I am intrigued by your choice of this Hadith, Yasmina, and struck by the way this teaching balances philosophy and practice.  Jews similarly believe that God is completely self-sufficient and needs no associate. Many regard this to be the founding principle of Judaism, and refer to the essence of the Jewish religion as “ethical monotheism.”  However, since the destruction of the Temple in 70 C.E., the rabbis emphasized action over faith and established the mitzvot (commandments) as the primary vehicle for religious observance.  Recognizing that only behavior or actions can be legislated, they refined the system of Halakhah (Jewish law) to make the practice of Judaism accessible, and seldom focused on belief as the reason underlying one’s actions. The rabbis went so far as to suggest that it was better to do a mitzvah for the “wrong” reason than to forgo its observance, because they believed that through the performance of the deed itself the proper intention or belief would eventually follow.

Wednesday, March 7, 2012

After the Anger, Regret

“Some time afterward, when the anger of King Ahashverosh subsided, he thought of Vashti and what she had done and what had been decreed against her.”
(Esther 2:1)
Every year as I prepare for the holiday of Purim and the public reading of the Book of Esther, I am struck by the opening lines of the second chapter. In a fit of rage—because the queen would not appear when summoned—the king issues an edict to remove her permanently from the palace. The next morning, the king is feeling sobered and bereft at the queen’s expulsion. The remainder of the story provides lessons about courage, personal integrity and individual responsibility to one’s community, but I find the most important lesson in the first three words of this verse: a person who acts impulsively, out of anger, comes to regret his behavior “some time afterward.” The damage we cause through our irrationality and inability to control our impulses cannot always be undone.  For this reason, the rabbis suggested that an ideal disposition is “difficult to anger and easy to calm.” (Mishnah Avot 5:11)

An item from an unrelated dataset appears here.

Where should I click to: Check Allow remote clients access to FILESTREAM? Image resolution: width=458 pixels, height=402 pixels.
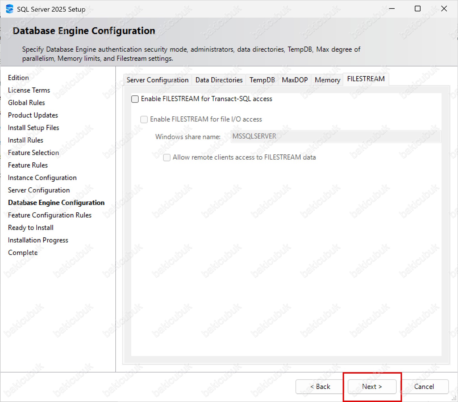(167, 158)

Tziporah, I could not agree with you more. I have personally fallen into the trap of spontaneous anger numerous times and regretted my feelings shortly after. As you might imagine, there are many Hadiths that provide practical advice about how to deal with and control anger. They all exalt the virtues of patience, kindness, and forgiveness.  One in particular is identical to your quote from the Mishnah; another notes that a burst of anger can negate the positive effects of a person’s fast.  I find the strongest encouragement to those who practice restraint of their anger in the following verse: “Be quick in the race for forgiveness from your Lord and for a Garden whose width is that of the heavens and of the earth, prepared for the righteous, those who spend freely whether in prosperity or in adversity; who restrain anger and pardon all men; for God loves those who do good.” (Al-i-Imram 3:133-134)

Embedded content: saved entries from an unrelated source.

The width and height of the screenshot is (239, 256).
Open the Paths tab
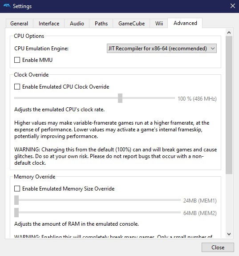pyautogui.click(x=101, y=24)
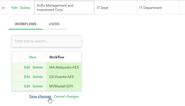Delete the QV.Vicente-AES workflow
The image size is (185, 106).
point(38,77)
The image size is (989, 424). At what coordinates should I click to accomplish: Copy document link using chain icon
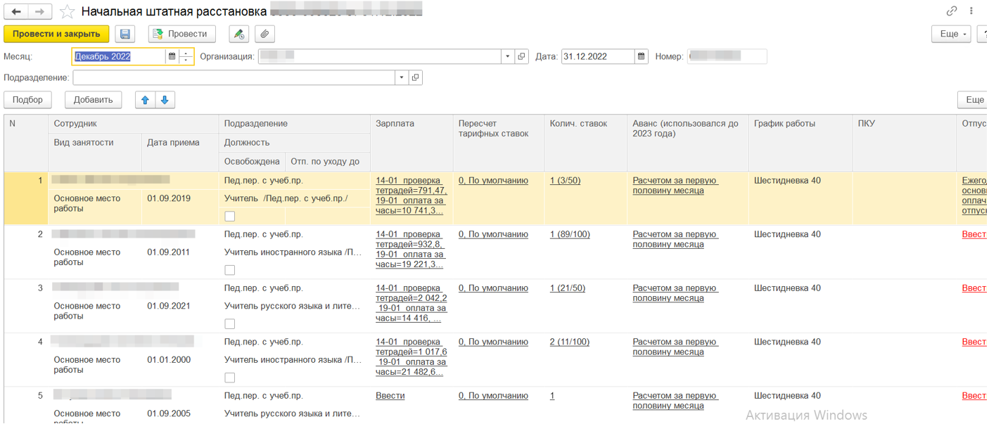point(952,11)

I must echo what both of you say about anger and the need for self-control.  A passage in Christian scripture that I find instructive is “Be angry, but do not sin: let not the sun go down on your wrath.” (Ephesians 4:26) This verse seems to acknowledge that anger as an emotion alone is not sinful, but that rash actions stemming from anger can be sinful indeed.  The quotation continues with the admonition to put away all bitterness, wrath, anger, clamor, and evil speaking, and “be kind to one another, tenderhearted, forgiving one another, even as God for Christ’s sake has forgiven you.” (Eph 4: 32)  As is true of so many dictums in each of the holy texts we are citing, these words are much easier to say than to practice!